In The Judge, a legal drama that builds to the requisite Hollywood Dark Night of the Soul, Robert Downey Jr. has a role so far inside his comfort zone that the movie has no drive, no urgency. You know what the character is; you know where he’s going. Downey plays Hank Palmer, an amoral, hugely successful defense attorney whose clients are all scumbags, because, he tells an indignant prosecutor, “Innocent people can’t afford me” (a great line, admittedly). He and his wife are divorcing because she had an affair when he wasn’t there for her and their daughter, because he only cares about winning because he had a traumatic childhood, etc. Then, on cue comes a turn that forces him to face his past and question his own integrity — to judge himself. His mom dies and he returns to his New England hometown, his two damaged brothers, and his estranged father (Robert Duvall), an esteemed judge who belittles what Hank does. When the judge is accused of a hit-and-run murder and the attorney is plainly incompetent, guess who feels compelled to take the case?

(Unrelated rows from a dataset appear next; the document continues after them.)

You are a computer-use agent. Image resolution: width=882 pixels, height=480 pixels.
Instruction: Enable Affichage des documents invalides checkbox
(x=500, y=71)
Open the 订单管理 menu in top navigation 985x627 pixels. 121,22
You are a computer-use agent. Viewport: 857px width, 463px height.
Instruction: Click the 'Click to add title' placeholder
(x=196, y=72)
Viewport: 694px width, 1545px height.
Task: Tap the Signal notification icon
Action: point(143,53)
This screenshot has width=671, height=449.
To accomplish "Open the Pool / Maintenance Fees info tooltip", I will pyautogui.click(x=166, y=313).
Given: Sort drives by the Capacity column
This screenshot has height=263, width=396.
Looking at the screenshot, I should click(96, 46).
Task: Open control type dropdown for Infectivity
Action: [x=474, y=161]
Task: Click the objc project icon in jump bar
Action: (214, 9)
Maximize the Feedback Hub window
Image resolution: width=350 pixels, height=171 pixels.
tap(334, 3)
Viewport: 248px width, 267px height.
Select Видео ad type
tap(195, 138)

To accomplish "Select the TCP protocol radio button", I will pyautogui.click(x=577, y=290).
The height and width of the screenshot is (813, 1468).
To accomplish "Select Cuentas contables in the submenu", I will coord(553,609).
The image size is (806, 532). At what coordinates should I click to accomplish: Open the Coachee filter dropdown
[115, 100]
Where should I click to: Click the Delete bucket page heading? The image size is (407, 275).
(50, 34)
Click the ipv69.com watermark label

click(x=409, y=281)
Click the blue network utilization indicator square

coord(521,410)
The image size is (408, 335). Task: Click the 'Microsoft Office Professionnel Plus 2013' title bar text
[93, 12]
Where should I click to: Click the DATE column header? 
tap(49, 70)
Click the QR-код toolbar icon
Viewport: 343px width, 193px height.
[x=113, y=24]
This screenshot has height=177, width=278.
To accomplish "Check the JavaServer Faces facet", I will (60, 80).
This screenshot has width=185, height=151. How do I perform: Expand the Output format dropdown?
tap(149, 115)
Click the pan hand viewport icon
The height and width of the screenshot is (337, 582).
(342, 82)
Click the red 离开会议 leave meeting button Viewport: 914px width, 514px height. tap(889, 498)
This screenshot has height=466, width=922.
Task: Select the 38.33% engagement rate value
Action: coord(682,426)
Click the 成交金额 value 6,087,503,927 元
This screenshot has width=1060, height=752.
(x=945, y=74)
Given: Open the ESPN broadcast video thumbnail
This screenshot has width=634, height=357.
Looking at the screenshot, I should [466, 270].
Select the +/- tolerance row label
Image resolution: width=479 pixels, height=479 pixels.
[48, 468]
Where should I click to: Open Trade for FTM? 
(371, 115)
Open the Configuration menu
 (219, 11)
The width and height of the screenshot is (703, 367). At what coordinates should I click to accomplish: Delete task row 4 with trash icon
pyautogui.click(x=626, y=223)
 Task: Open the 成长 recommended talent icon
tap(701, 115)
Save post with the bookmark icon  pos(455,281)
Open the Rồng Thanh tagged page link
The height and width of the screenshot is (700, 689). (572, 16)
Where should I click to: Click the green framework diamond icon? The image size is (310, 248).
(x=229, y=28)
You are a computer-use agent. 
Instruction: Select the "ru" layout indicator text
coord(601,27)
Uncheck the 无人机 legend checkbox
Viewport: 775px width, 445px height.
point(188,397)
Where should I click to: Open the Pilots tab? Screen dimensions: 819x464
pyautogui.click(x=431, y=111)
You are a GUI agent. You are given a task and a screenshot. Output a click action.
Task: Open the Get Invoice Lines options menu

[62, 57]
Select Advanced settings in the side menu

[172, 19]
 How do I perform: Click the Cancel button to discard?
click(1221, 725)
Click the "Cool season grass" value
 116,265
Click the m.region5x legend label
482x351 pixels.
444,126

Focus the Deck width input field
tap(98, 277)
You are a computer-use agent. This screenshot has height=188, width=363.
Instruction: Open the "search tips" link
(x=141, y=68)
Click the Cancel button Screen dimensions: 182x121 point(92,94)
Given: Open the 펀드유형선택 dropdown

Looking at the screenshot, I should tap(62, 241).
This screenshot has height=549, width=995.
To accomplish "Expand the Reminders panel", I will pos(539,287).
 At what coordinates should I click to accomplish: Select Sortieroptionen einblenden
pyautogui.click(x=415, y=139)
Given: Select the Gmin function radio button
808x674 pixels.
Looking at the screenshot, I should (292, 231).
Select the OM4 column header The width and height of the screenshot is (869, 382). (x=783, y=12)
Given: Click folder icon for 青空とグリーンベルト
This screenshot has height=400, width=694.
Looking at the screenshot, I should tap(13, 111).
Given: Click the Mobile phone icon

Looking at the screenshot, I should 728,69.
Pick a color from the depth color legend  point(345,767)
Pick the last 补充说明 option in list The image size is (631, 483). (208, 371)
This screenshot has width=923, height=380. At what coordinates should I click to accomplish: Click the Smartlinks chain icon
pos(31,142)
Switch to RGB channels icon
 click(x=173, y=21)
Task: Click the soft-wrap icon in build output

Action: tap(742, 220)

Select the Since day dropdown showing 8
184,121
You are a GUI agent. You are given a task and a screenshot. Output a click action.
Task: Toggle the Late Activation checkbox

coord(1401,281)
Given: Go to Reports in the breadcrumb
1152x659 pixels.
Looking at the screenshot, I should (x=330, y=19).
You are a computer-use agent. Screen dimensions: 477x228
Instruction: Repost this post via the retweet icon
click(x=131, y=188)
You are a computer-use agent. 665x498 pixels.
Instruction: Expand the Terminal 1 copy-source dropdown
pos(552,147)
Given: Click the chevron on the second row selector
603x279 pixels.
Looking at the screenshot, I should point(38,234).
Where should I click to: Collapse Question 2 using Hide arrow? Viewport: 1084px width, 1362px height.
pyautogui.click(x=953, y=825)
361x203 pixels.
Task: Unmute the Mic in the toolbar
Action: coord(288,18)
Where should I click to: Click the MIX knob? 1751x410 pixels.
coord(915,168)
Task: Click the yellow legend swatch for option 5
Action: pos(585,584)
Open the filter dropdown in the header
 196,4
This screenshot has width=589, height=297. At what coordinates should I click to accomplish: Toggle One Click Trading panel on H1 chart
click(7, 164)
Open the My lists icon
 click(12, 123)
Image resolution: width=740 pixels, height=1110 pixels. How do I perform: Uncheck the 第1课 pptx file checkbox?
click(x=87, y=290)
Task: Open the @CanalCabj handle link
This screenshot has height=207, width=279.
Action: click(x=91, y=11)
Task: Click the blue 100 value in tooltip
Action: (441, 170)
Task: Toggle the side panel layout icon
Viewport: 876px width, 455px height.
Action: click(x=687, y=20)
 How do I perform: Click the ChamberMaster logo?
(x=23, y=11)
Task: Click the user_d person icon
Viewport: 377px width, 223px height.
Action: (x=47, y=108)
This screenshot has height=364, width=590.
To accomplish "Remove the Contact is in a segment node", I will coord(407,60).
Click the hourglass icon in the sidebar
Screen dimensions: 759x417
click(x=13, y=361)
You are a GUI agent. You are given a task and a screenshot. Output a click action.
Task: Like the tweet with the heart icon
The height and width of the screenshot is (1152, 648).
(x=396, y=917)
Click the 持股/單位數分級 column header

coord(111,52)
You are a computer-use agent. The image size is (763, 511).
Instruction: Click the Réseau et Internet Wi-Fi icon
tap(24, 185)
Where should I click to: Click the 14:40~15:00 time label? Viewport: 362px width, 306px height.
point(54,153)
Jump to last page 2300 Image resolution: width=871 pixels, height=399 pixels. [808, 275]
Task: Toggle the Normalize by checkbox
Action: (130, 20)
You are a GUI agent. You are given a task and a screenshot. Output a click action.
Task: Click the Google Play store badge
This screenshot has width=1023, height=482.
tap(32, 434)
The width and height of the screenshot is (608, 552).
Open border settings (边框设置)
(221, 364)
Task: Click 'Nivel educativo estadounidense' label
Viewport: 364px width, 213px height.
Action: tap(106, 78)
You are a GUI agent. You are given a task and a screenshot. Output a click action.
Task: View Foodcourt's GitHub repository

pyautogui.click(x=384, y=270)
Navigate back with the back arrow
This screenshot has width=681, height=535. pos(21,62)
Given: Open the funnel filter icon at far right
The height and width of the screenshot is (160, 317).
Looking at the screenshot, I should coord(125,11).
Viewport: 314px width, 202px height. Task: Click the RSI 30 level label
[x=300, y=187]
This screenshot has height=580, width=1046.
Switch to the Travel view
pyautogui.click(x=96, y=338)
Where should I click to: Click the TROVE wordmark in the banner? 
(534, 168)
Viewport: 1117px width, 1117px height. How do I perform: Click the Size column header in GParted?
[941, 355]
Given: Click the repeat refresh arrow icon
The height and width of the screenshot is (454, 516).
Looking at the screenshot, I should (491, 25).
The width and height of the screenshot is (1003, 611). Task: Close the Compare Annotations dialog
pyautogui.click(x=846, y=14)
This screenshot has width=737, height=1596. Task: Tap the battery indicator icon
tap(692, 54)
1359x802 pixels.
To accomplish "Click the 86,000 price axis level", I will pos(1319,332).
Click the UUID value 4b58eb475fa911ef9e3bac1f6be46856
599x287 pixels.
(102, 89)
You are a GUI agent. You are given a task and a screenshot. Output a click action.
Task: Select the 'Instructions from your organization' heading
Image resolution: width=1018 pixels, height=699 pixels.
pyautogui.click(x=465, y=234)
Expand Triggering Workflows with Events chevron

This is not by any means a bad movie. The script has its bright patches, the setting is picturesque, and the cast is full of actors you’ll want to see. The resolution of the murder case is unexpected (the victim was a murderous piece of trash), though it doesn’t upend the basic cornball formula. (Hydrangeas represent purity.) But the film is nearly two and a half hours, and director David Dobkin doesn’t rise above the level of a proficient TV hack. (Dobkin’s forte is comedy.) The biggest surprise is how few sparks pass between the two first-rate stars. Duvall’s role keeps him shut down, mulishy passive, and he and Downey don’t act as if they share a bloodline or fraught past. The younger actor seems suitably awed by his venerable co-star, but there’s no echo of Duvall’s craggy plainness or his sharp, avian profile in Downey’s bright-eyed glibness.
The other actors give solid, fat-paycheck performances — the sort that enable them to do projects they care about. Vera Farmiga has a salty waitress turn as the gal Hank bailed on (they don’t match up, either), Vincent D’Onofrio is the older brother whose baseball career Hank played a role in ruining, and Jeremy Strong wanders in and out of the action as the addled younger brother whose incessant videotaping of events looks to be a factor in the climax. (It isn’t, but it factors into the dark corners of the family’s past.) The showoff supporting performance is Billy Bob Thornton’s, as the prosecutor who comes from the big city, largely to humiliate Hank. Thornton is sleek and beady-eyed, his white hair swept back, his demeanor brrrrry cold. The character is more complex than he first appears, but for most of the film, he’s used as a slick villain to raise your blood pressure.
The thing to hang onto in The Judge is that small towns represent upright American values and that cities are where you go to toss away your moral compass. Also, that Robert Downey Jr. likes to play slippery hipsters who realize the full extent of their aloneness and resolve to slip no more. If he isn’t on some basic level boring the hell out of himself, he’s not the actor I think he is.